Hard-edge painting has rarely been so romantic—or had such an enchanting soundtrack. Visual and musical artist Amadour’s exhibition of breezy architectural abstractions, “Echolocation” (even the name evokes a merger of sound and space), explores the recurring motif of stately archways framing views of bright Pacific horizons. Single, double, triple, and proliferating tall round-tipped windows set off color-blocked arrangements of interior grounds, cool and hazy white skies, and minty blue seas. One has the sensation of standing inside a room (a villa, really) and staring out at the distant flatness. The “walls” into which the windows are cut is rendered not as brick and mortar, but as a profusion of pencil drawings—mathematical, interlocking planes, geometric perspectives, and bits of dimensional modeling with the chaos-adjacent energy of murmurating flocks and the precision of engineering notations.
However, the inspiration for these edificial meditations are the sweeps of building and bridge exteriors, phenomenological landscapes, and the poetic expressivity of acoustics. On closer approach, it is revealed that through operations of tape, brush, and blade it is the far reaches of the pictorial space which are rendered last, on, top, closest to the viewer and thus “inside” along with us.
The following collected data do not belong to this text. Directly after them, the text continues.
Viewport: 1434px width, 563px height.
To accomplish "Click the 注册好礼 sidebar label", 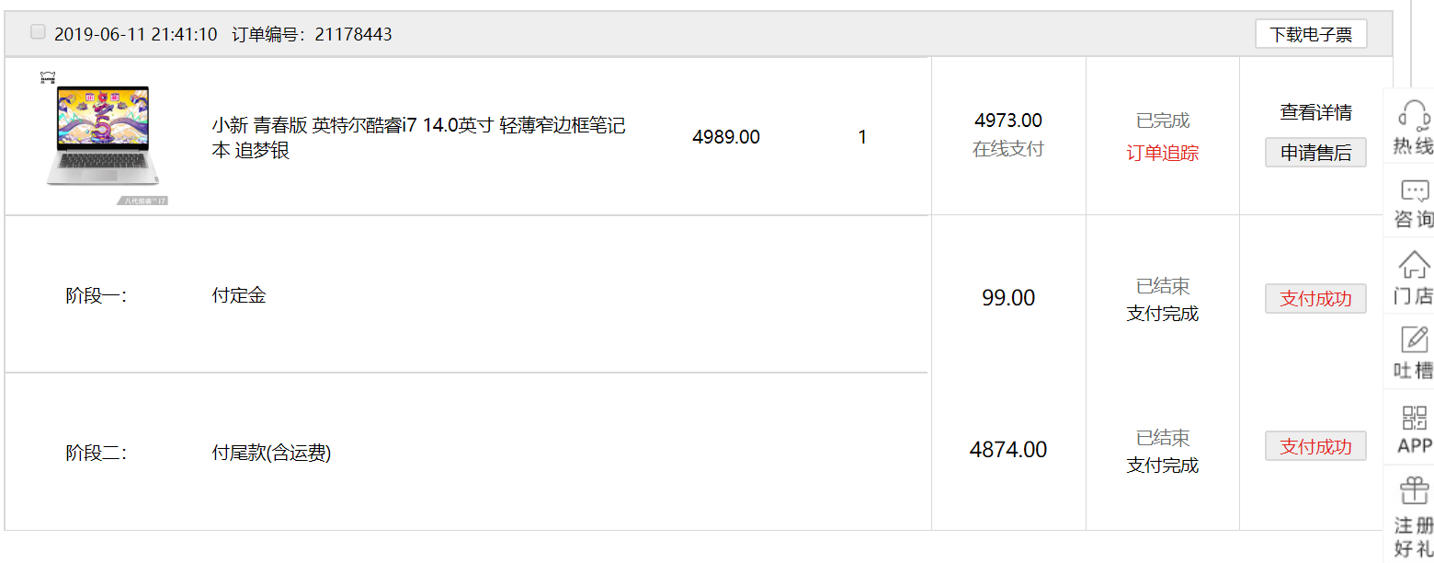I will click(x=1414, y=537).
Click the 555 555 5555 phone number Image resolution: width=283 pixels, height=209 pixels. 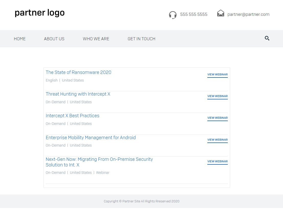coord(194,15)
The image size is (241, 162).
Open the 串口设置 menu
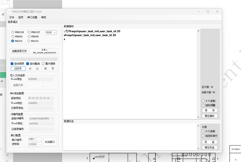pos(32,17)
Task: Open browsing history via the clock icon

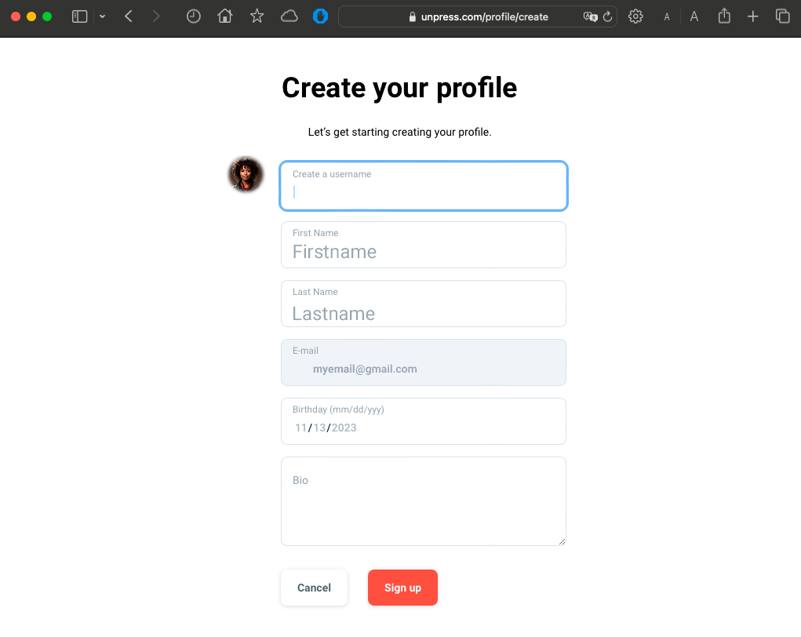Action: click(x=193, y=16)
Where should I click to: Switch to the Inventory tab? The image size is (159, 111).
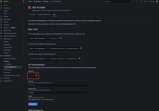[x=32, y=14]
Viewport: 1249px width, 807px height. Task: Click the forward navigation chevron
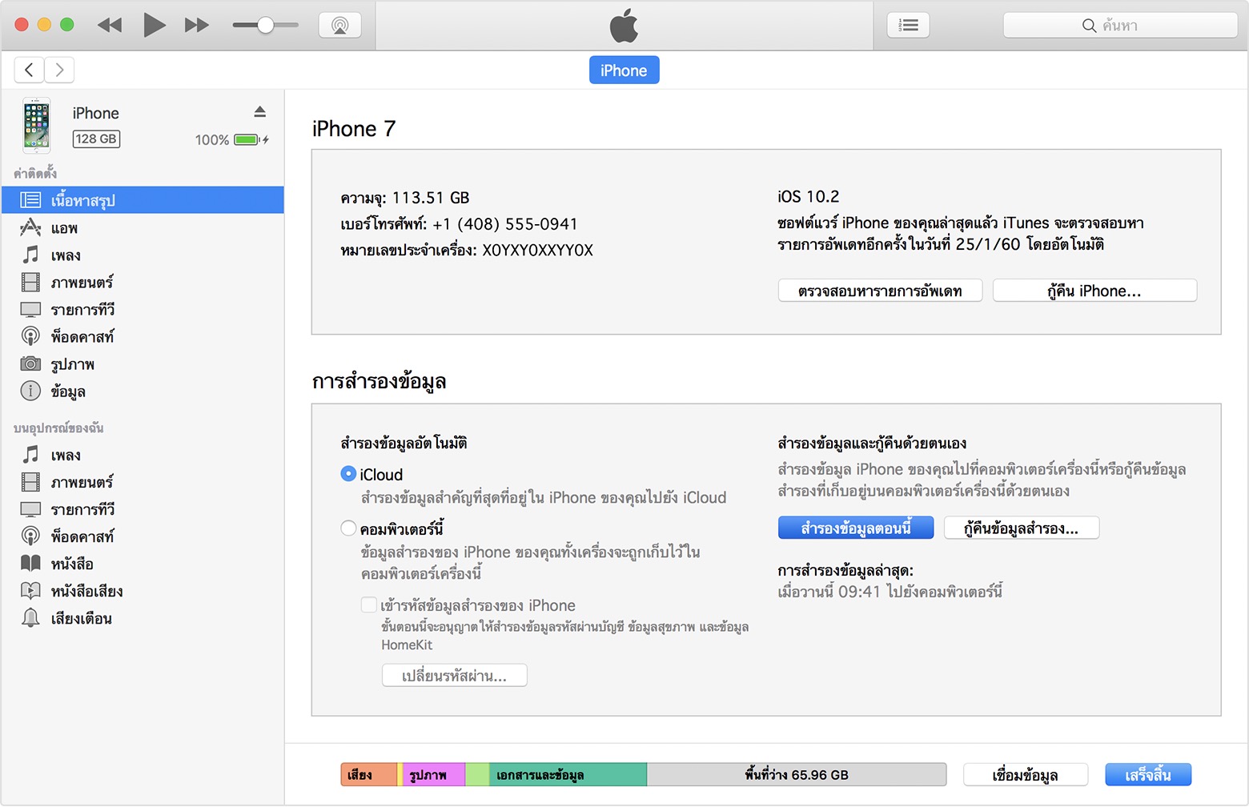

Sparkling beams of metallic pigment, especially gold, catch the light and leap off the surface, remembering sunshine. The eye moves around the space, imbuing it with a more urgent lifeforce that the reserved palette and delicacy of details might first display.
This exhibition coincides with the artist’s EP release, Western Movie Dream, a sort of retro lush, stylized and earnest sound with the softness of the cocktail bar and the wit of a literature salon. Each painting is named after a lyric from the music—As We Gazed Across the Blue, The Warmth of Being with You, Our Souls Are Meant to Meet—and live performances have happened throughout the show—notably, at its closing reception on March 18, 4pm. Once heard, it’s easy to imagine hearing those cheeky strains lilting within the walls of these elusive palazzi, considering not only how sound moves in space, but helps define it—and how buildings might remember the romances that have flourished within.